Data for this task:
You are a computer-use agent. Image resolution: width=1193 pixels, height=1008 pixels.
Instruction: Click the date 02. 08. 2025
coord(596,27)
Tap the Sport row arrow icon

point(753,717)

Brief:
Express every line of the material above as a JSON list of strings, one string per line, leaving out blank lines.

Answer to the exercise:
[
  "You are a computer-use agent. Image resolution: width=1193 pixels, height=1008 pixels.",
  "Instruction: Click the date 02. 08. 2025",
  "coord(596,27)",
  "Tap the Sport row arrow icon",
  "point(753,717)"
]